The book wraps up with two appendices. The first is a UWP generation system for NE; while I haven't compared it directly, this looks like a repeat (or at most a reworking) of the NE UWP generation sequence from the original TNE sourcebook. The starting point is the MT UWP to which various modifiers are applied, ending with the UWP as it is in 1248.
The last appendix is "The County of Uske", a three-world group on the rimward fringes of the 4th Imperium, a growing empire based in Gushemege, with it's capital at Usdiki, Emperor Strephon's last capital, now the home of Avery I, the newly crowned Emperor of the 4th Imperium.
The three worlds making up the County and seven others nearby are detailed
It's set as a starting point for play in the 1248 New Era, convenient to a large expanse of wilderness area, allowing the GM freer reign in creating their Traveller Universe. Four pages of adventure seeds and color maps of the three worlds round out this section. As this area is distinct from any other New Era material, it doesn't step on any other system's toes, so to speak.
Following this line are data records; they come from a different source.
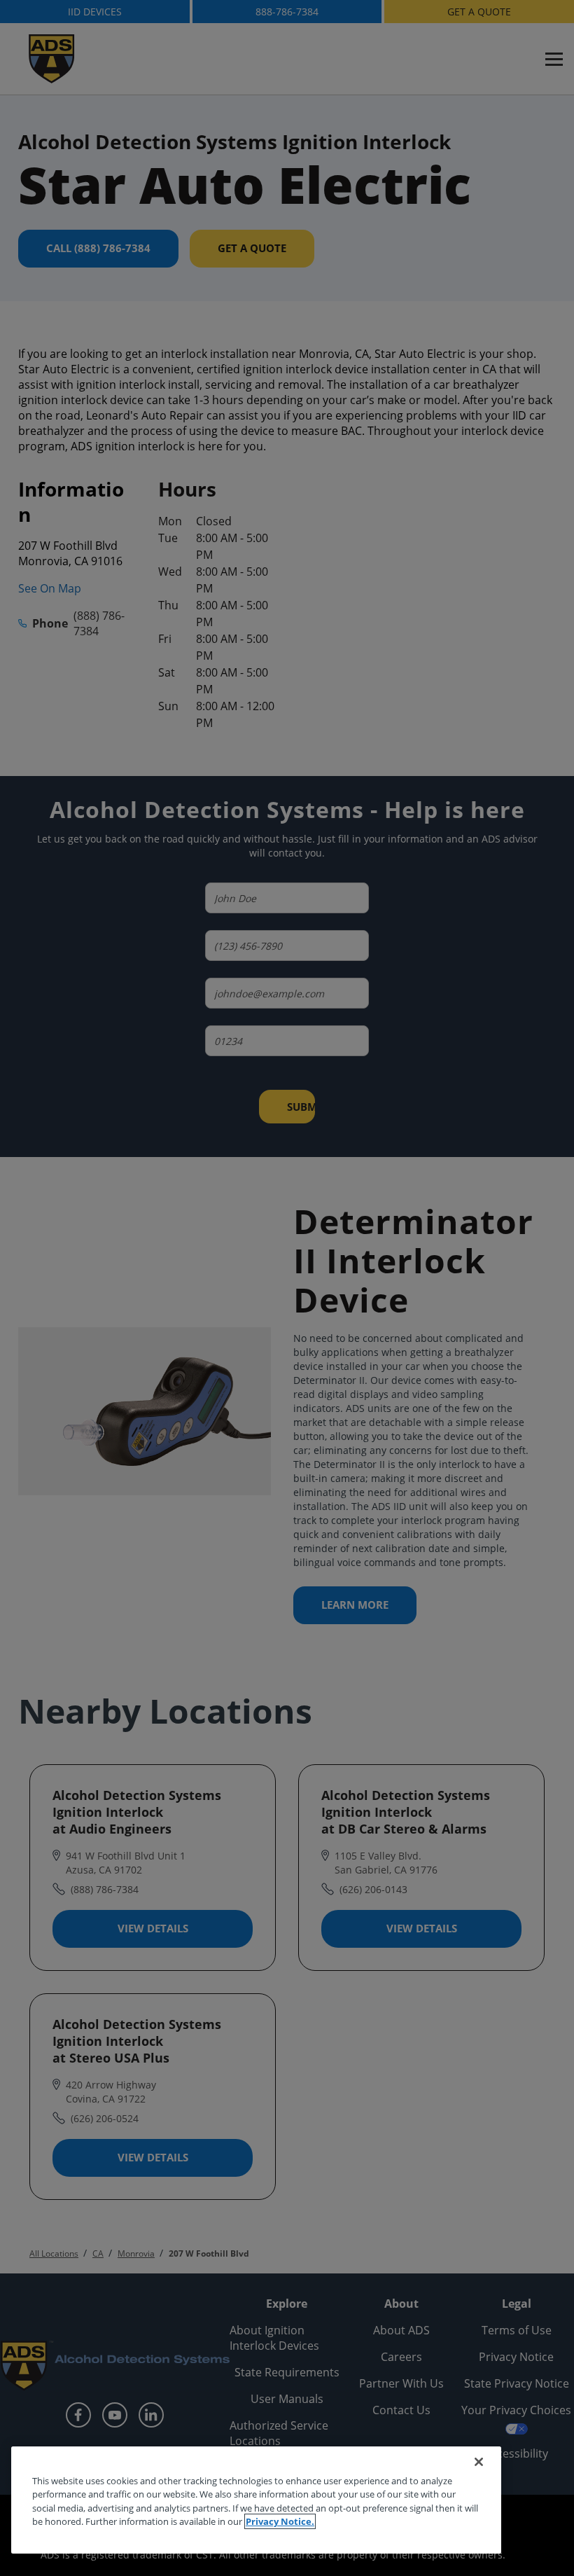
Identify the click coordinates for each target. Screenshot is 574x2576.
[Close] (478, 2461)
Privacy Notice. (280, 2521)
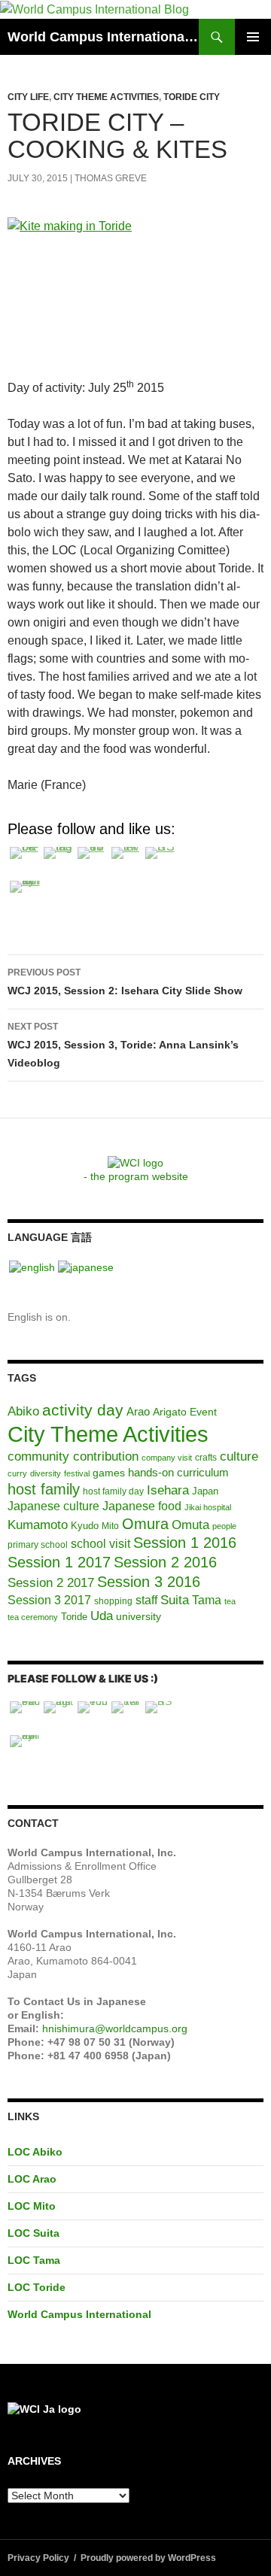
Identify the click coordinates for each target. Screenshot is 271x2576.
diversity (45, 1473)
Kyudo (85, 1525)
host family (44, 1489)
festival (77, 1473)
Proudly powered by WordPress (148, 2558)
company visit (167, 1457)
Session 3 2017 (49, 1600)
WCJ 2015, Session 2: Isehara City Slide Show (125, 982)
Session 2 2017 (51, 1582)
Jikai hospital (207, 1507)
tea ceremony (33, 1617)
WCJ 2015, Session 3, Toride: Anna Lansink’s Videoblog (123, 1045)
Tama (206, 1600)
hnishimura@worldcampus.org (114, 2028)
This is a very "player-sized" pocket of the universe. PC's in this milieu can have sizable effects on the local universe.
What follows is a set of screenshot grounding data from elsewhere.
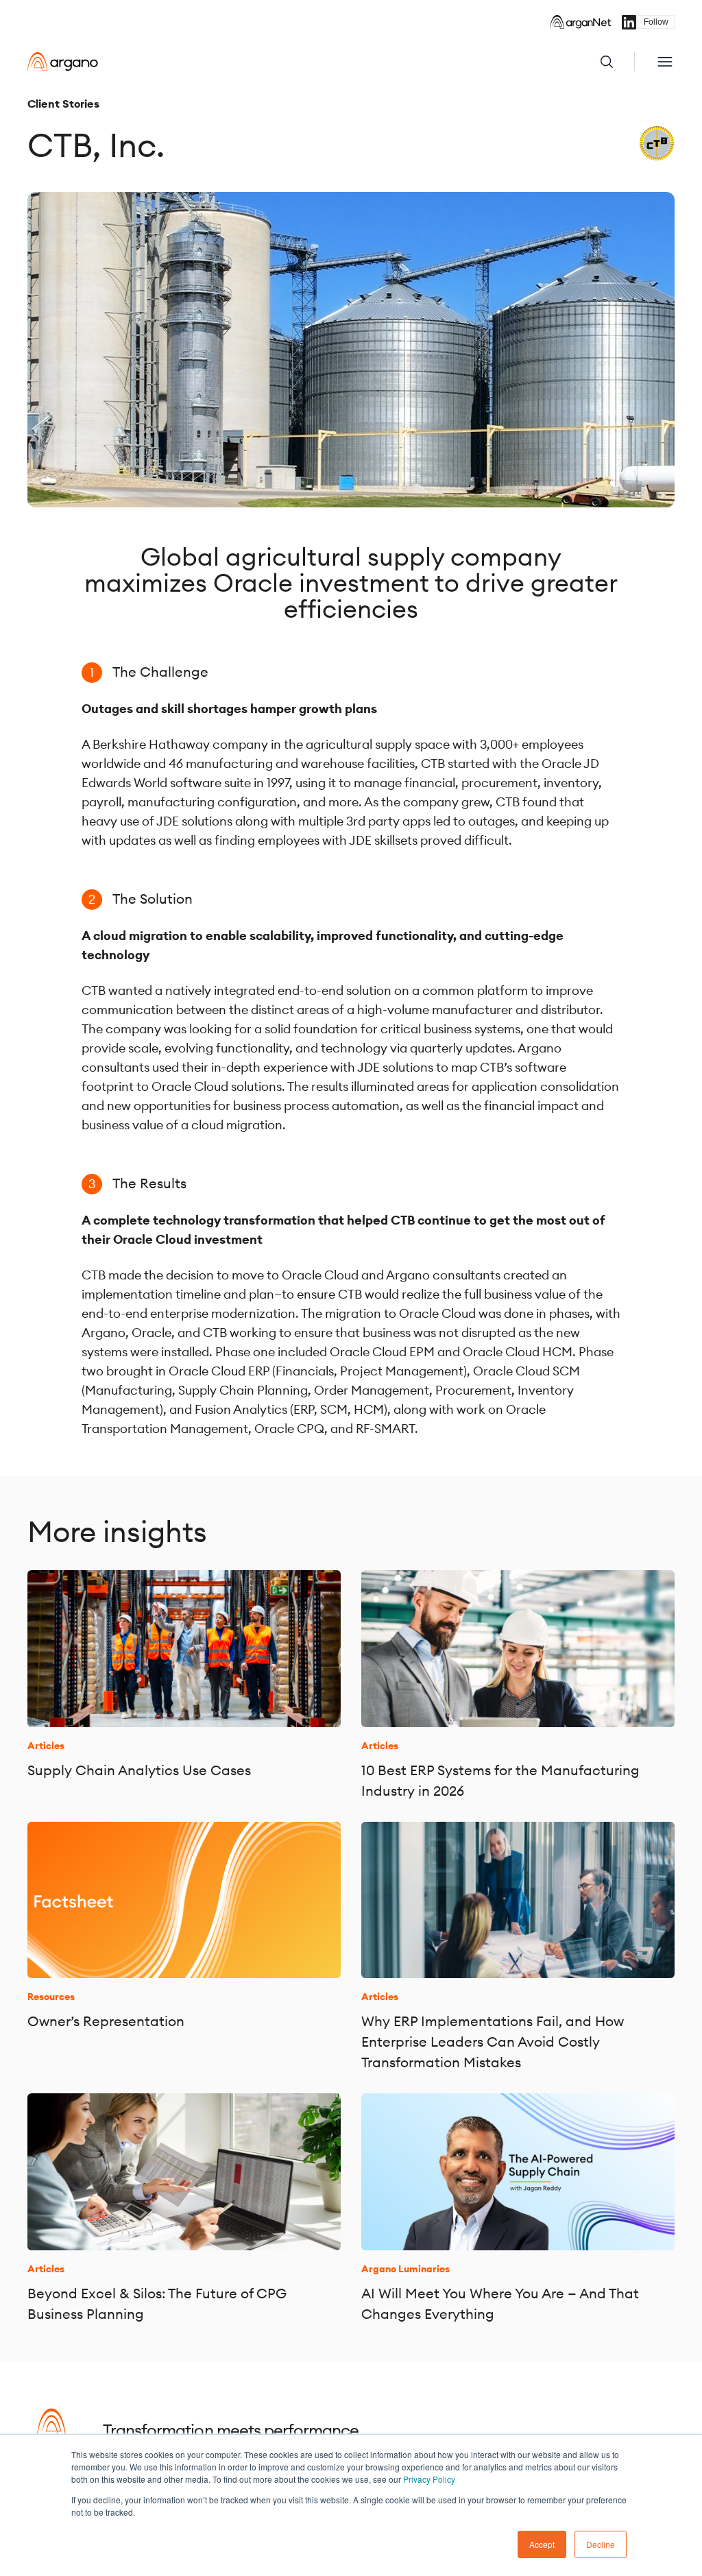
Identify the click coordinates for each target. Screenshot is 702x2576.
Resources (51, 1996)
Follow (656, 22)
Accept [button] (542, 2544)
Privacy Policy (429, 2479)
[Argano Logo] (62, 61)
As I said in the beginning, whether or not you like this book is very dependent on your opinion of TNE. People invested in the RC setting of the New Era may well dislike this...the Star Vikings end up rather less than good guys in the longer run of things.
Aside from a couple rather unbelievable moments, (the last battle between the Alliance fleet and the K'Kree Dominate at Gateway, with not one, but TWO miraculous occurrences? That was stretching it a bit, Martin!) the history hangs together, and gives a solid foundation for the Fourth Imperium, complete with allies, foes and shadowy entities who may be either, or both, and new mysteries.
While it won't supplant Survival Margin as my favorite Traveller sourcebook ever, this is a excellent volume for any GM thinking of playing in (or stealing from) this version of Traveller.
For continued development of the New Era timeline this is a solid foundation. I look forward to the rest of the series.